The ice nucleation gene inaZ, from Pseudomonas syringae S203, was manipulated to produce a series of defined rearrangements in its coding sequence without changing the reading frame. The effects of these mutations on the ice nucleation phenotype were determined in a heterologous host, Escherichia coli K12. Deletions which disrupted the periodicity of 16 codons, in a repetitive region of inaZ, caused the frequencies of ice nuclei in the bacterial population to be significantly depressed; the nuclei with thresholds at warmer temperatures were most affected.
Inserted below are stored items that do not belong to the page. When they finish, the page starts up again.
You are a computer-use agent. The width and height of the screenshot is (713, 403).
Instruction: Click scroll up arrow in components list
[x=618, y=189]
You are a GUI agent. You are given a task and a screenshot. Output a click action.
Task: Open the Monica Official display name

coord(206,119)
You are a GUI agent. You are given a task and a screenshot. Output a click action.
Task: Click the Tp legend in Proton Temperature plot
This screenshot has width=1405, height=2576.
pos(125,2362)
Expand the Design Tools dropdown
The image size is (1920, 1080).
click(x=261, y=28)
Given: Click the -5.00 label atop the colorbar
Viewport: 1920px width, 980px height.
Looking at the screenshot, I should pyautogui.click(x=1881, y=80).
In contrast, when the periodicity was left intact, deletions and duplications in the same region had only slight effects on nucleation activity. Deletions removing part or all of one of the nonrepetitive regions (that encoding the amino-terminal domain of the InaZ protein) did not abolish nucleation activity, but caused it to be limited to cooler threshold temperatures. In contrast, the non-repetitive carboxy-terminal domain of the InaZ protein was shown to be essential for ice nucleation at all temperatures. The differential requirements (for periodicity, and for the amino-terminus) in forming nuclei with different thresholds may be significant for understanding what determines the threshold temperature of an ice nucleus.